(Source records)
★ ★ ★ ★ ★

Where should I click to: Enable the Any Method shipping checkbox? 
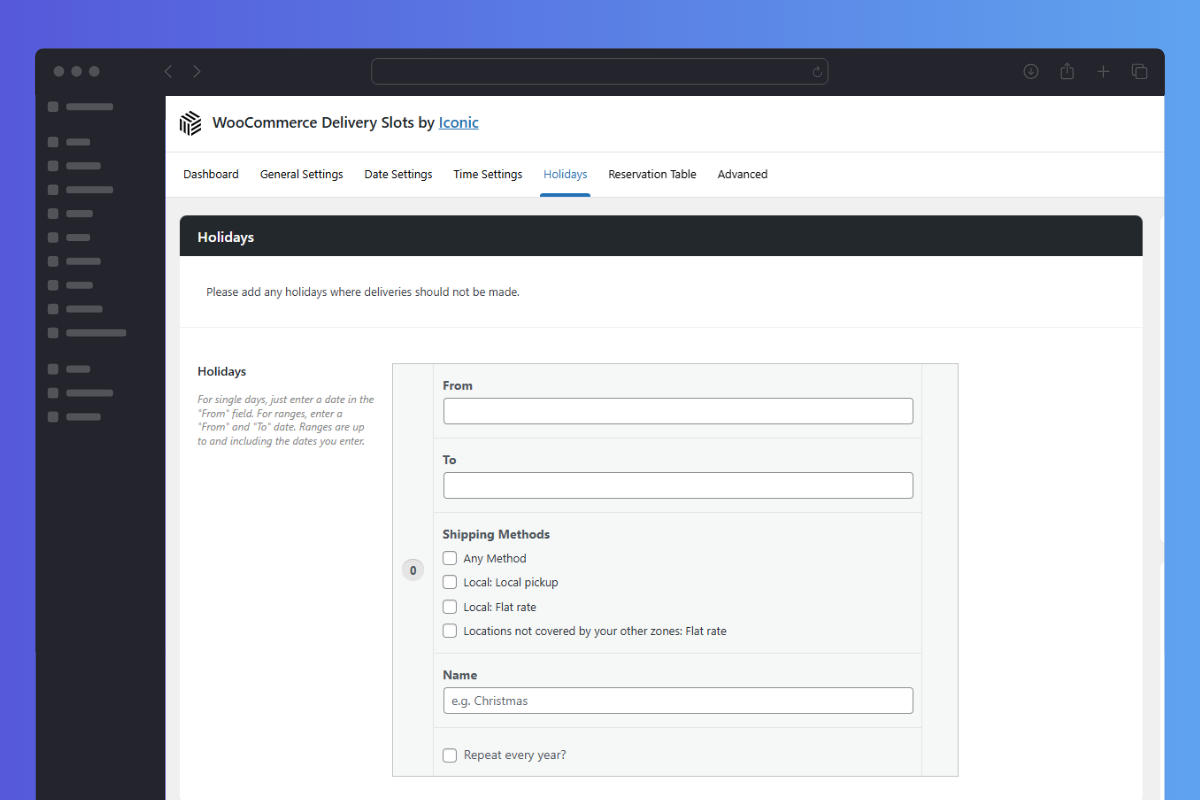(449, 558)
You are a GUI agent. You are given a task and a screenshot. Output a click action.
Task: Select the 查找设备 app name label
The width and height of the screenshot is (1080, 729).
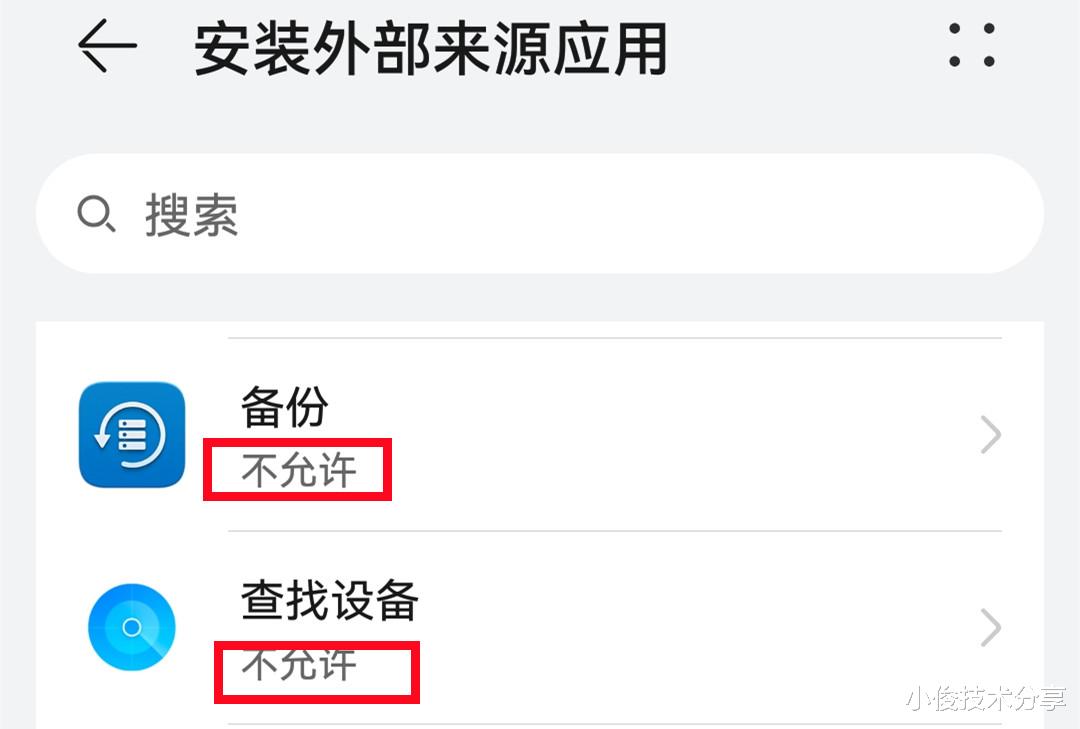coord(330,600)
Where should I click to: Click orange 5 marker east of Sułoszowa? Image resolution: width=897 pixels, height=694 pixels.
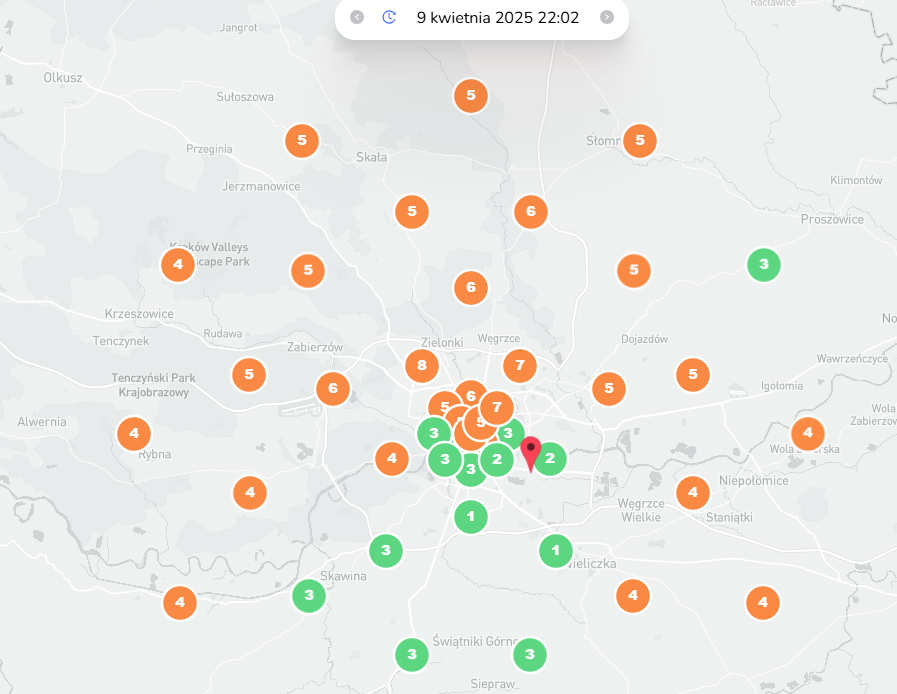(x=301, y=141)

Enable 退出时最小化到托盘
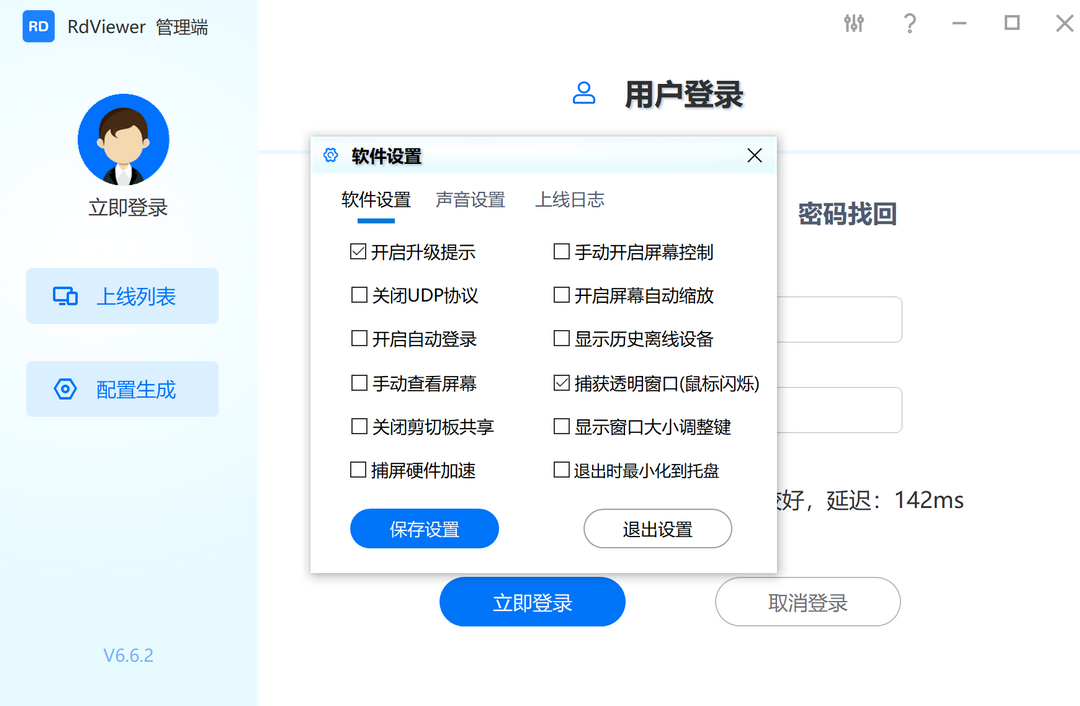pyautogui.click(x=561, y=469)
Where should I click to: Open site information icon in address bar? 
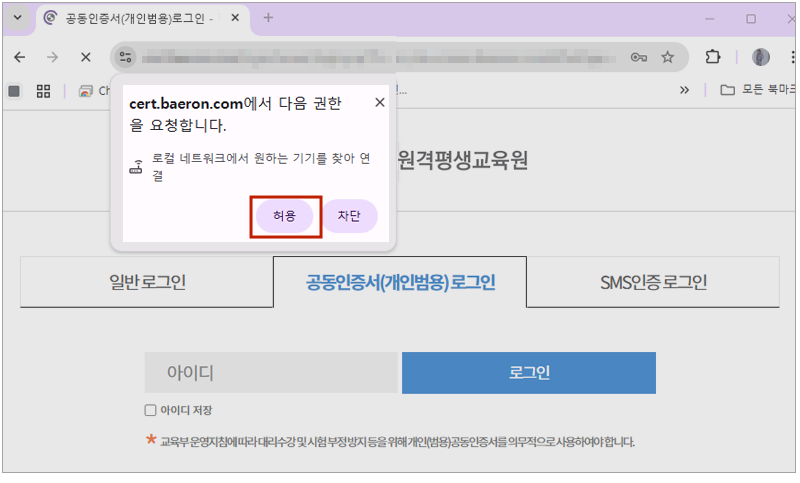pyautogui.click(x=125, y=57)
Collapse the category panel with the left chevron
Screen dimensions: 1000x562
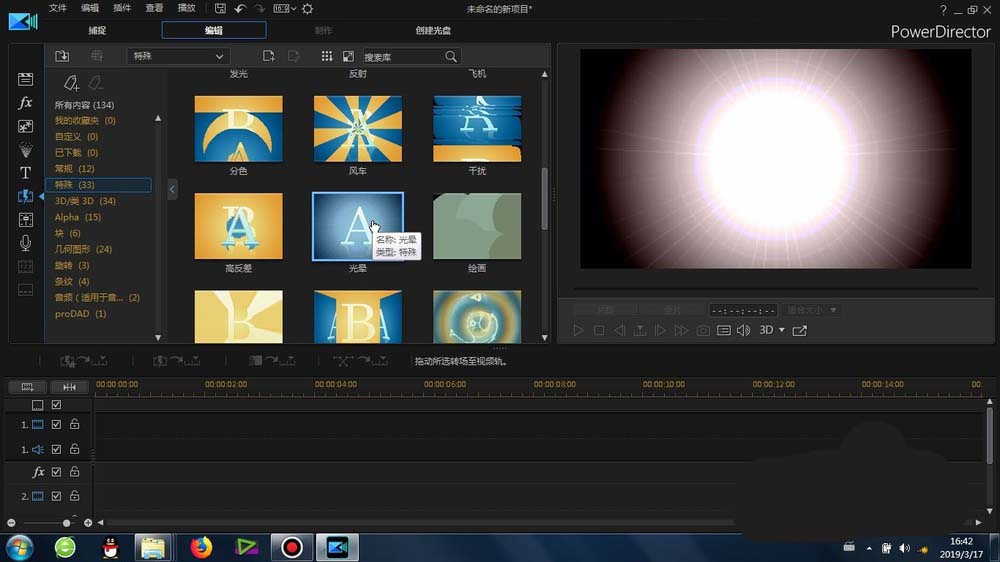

★ ★ ★ ★ ★

Only the lines from the one containing "You are a GUI" through the end of the records should be copied, exactly and with both ends included; the pictures should not.

You are a GUI agent. You are given a task and a screenshot. Output a click action.
Task: Select the 查找设备 app name label
The width and height of the screenshot is (1080, 729).
coord(330,600)
Where should I click to: Click orange 5 marker east of Sułoszowa? Image resolution: width=897 pixels, height=694 pixels.
(x=301, y=141)

Enable 退出时最小化到托盘
pyautogui.click(x=561, y=469)
Where should I click to: Open site information icon in address bar? 
pyautogui.click(x=125, y=57)
Collapse the category panel with the left chevron
Screen dimensions: 1000x562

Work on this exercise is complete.